Chart Image
PassAudited by ClawScan on May 1, 2026.
Overview
The skill coherently implements local chart image generation, with only normal npm dependency installation and controlled file input/output considerations to notice.
This looks safe for normal chart generation. Before installing, be comfortable with running npm install for the included Node dependencies, and when using it, pass chart data and output paths through trusted runtime controls rather than arbitrary shell strings.
Findings (2)
Artifact-based informational review of SKILL.md, metadata, install specs, static scan signals, and capability signals. ClawScan does not execute the skill or run runtime probes.

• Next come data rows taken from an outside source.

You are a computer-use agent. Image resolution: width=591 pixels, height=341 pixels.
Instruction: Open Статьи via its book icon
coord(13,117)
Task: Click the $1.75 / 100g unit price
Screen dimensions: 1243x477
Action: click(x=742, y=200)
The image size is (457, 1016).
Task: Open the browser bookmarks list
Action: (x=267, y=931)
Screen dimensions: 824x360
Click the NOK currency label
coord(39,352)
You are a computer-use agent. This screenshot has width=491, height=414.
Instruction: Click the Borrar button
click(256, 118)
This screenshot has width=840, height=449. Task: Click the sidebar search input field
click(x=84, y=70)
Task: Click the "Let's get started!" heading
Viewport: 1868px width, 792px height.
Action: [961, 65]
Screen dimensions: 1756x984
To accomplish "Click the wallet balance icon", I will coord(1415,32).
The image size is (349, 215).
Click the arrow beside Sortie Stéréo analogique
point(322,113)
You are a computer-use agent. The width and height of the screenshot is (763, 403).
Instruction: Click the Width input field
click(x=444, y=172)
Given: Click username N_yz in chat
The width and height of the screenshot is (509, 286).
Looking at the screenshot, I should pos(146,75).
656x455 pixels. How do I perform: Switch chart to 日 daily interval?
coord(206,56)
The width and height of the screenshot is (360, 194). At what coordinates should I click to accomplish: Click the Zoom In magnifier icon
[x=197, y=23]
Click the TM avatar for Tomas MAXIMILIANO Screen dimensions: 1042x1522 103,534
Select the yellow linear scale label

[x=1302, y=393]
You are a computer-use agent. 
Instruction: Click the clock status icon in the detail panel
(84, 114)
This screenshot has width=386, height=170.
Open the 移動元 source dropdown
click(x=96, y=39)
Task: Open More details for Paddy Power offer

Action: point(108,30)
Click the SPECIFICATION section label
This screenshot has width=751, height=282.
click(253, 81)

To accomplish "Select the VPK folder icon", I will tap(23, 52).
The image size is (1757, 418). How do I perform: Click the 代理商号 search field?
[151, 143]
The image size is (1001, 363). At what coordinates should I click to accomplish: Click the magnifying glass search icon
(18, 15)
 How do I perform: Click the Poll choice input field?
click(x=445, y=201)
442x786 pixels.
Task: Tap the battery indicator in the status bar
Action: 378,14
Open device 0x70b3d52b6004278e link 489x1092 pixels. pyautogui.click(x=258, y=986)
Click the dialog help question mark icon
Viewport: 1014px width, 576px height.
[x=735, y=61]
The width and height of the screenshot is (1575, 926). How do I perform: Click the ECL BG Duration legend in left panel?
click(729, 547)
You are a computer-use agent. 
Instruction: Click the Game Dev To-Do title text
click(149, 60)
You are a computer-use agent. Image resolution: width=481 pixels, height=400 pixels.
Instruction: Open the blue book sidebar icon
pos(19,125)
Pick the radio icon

If integrated carelessly, chart data, labels, or paths could be mishandled by the surrounding agent/runtime.
This confirms the skill is intended to invoke a local CLI with user-provided chart data and file path parameters; the behavior is purpose-aligned, but safe integration depends on preserving the documented argv and path controls.
Do not build shell commands with string interpolation around user-controlled JSON, titles, labels, or paths... Treat `--output`, `--spec`, and file-based inputs as trusted/runtime-controlled parameters rather than free-form user text.
Use argv-style process execution and runtime-created or trusted temporary input/output paths, as the capability document recommends.
Installing the skill pulls its Node dependencies into the local environment.
The skill requires installing npm dependencies as a setup step. This is expected for a Node-based chart renderer, and the package/lock files are included, but users should recognize that installation downloads third-party packages.
Setup (one-time) ```bash cd /data/clawd/skills/chart-image/scripts && npm install ```
Install from the packaged skill directory, keep the included lockfile, and avoid replacing dependencies with unreviewed sources.